## WHAT TO DO
The answer must be an exact copy of every record below.

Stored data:
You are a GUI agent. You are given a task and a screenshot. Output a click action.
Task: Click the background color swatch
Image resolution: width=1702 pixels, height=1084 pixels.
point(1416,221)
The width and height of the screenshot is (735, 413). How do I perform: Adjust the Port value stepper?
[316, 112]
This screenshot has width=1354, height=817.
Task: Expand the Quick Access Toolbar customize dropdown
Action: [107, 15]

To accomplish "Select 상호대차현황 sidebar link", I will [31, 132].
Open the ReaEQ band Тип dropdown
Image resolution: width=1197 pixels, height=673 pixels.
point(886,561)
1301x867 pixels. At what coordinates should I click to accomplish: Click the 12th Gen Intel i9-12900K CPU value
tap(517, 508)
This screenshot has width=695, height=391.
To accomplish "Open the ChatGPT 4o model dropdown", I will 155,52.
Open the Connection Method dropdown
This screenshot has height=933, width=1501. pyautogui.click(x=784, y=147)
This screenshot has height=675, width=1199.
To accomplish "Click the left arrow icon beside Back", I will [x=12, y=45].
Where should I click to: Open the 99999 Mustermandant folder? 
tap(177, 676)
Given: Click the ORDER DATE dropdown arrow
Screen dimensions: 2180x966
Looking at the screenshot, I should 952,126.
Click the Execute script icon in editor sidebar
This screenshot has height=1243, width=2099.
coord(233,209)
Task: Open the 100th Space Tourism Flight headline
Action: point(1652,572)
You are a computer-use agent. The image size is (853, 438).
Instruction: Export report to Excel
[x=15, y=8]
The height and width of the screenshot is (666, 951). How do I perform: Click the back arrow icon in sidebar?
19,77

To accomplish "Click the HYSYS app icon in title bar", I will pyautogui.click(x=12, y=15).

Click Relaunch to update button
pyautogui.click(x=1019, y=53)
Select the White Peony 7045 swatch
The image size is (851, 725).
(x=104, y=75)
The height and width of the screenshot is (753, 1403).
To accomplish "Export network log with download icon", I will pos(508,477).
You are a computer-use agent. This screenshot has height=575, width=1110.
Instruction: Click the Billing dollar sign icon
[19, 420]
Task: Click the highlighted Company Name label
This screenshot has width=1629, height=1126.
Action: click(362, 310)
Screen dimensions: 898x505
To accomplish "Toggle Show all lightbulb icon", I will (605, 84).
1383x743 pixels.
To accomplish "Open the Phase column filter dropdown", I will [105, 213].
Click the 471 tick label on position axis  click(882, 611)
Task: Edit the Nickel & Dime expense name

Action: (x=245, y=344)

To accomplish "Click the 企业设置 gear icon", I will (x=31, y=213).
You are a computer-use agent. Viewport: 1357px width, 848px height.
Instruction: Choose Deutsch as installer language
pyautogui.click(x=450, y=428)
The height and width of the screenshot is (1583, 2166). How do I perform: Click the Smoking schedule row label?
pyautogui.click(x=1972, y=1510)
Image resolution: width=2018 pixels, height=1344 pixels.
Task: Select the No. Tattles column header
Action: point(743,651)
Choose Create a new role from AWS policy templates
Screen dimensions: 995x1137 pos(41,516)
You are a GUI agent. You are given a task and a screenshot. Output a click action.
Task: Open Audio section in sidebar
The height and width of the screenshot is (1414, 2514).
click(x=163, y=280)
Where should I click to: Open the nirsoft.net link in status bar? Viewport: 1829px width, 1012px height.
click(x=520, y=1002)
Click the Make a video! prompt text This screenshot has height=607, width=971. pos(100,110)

## TASK ANSWER
You are a GUI agent. You are given a task and a screenshot. Output a click action.
Task: Click the background color swatch
Image resolution: width=1702 pixels, height=1084 pixels.
point(1416,221)
The width and height of the screenshot is (735, 413). How do I perform: Adjust the Port value stepper?
[316, 112]
This screenshot has width=1354, height=817.
Task: Expand the Quick Access Toolbar customize dropdown
Action: [107, 15]

To accomplish "Select 상호대차현황 sidebar link", I will [31, 132].
Open the ReaEQ band Тип dropdown
Image resolution: width=1197 pixels, height=673 pixels.
point(886,561)
1301x867 pixels. At what coordinates should I click to accomplish: Click the 12th Gen Intel i9-12900K CPU value
tap(517, 508)
This screenshot has width=695, height=391.
To accomplish "Open the ChatGPT 4o model dropdown", I will 155,52.
Open the Connection Method dropdown
This screenshot has height=933, width=1501. pyautogui.click(x=784, y=147)
This screenshot has height=675, width=1199.
To accomplish "Click the left arrow icon beside Back", I will [x=12, y=45].
Where should I click to: Open the 99999 Mustermandant folder? 
tap(177, 676)
Given: Click the ORDER DATE dropdown arrow
Screen dimensions: 2180x966
Looking at the screenshot, I should 952,126.
Click the Execute script icon in editor sidebar
This screenshot has height=1243, width=2099.
coord(233,209)
Task: Open the 100th Space Tourism Flight headline
Action: point(1652,572)
You are a computer-use agent. The image size is (853, 438).
Instruction: Export report to Excel
[x=15, y=8]
The height and width of the screenshot is (666, 951). How do I perform: Click the back arrow icon in sidebar?
19,77

To accomplish "Click the HYSYS app icon in title bar", I will pyautogui.click(x=12, y=15).

Click Relaunch to update button
pyautogui.click(x=1019, y=53)
Select the White Peony 7045 swatch
The image size is (851, 725).
(x=104, y=75)
The height and width of the screenshot is (753, 1403).
To accomplish "Export network log with download icon", I will pos(508,477).
You are a computer-use agent. This screenshot has height=575, width=1110.
Instruction: Click the Billing dollar sign icon
[19, 420]
Task: Click the highlighted Company Name label
This screenshot has width=1629, height=1126.
Action: click(362, 310)
Screen dimensions: 898x505
To accomplish "Toggle Show all lightbulb icon", I will (605, 84).
1383x743 pixels.
To accomplish "Open the Phase column filter dropdown", I will [105, 213].
Click the 471 tick label on position axis  click(882, 611)
Task: Edit the Nickel & Dime expense name

Action: (x=245, y=344)

To accomplish "Click the 企业设置 gear icon", I will (x=31, y=213).
You are a computer-use agent. Viewport: 1357px width, 848px height.
Instruction: Choose Deutsch as installer language
pyautogui.click(x=450, y=428)
The height and width of the screenshot is (1583, 2166). How do I perform: Click the Smoking schedule row label?
pyautogui.click(x=1972, y=1510)
Image resolution: width=2018 pixels, height=1344 pixels.
Task: Select the No. Tattles column header
Action: point(743,651)
Choose Create a new role from AWS policy templates
Screen dimensions: 995x1137 pos(41,516)
You are a GUI agent. You are given a task and a screenshot. Output a click action.
Task: Open Audio section in sidebar
The height and width of the screenshot is (1414, 2514).
click(x=163, y=280)
Where should I click to: Open the nirsoft.net link in status bar? Viewport: 1829px width, 1012px height.
click(x=520, y=1002)
Click the Make a video! prompt text This screenshot has height=607, width=971. pos(100,110)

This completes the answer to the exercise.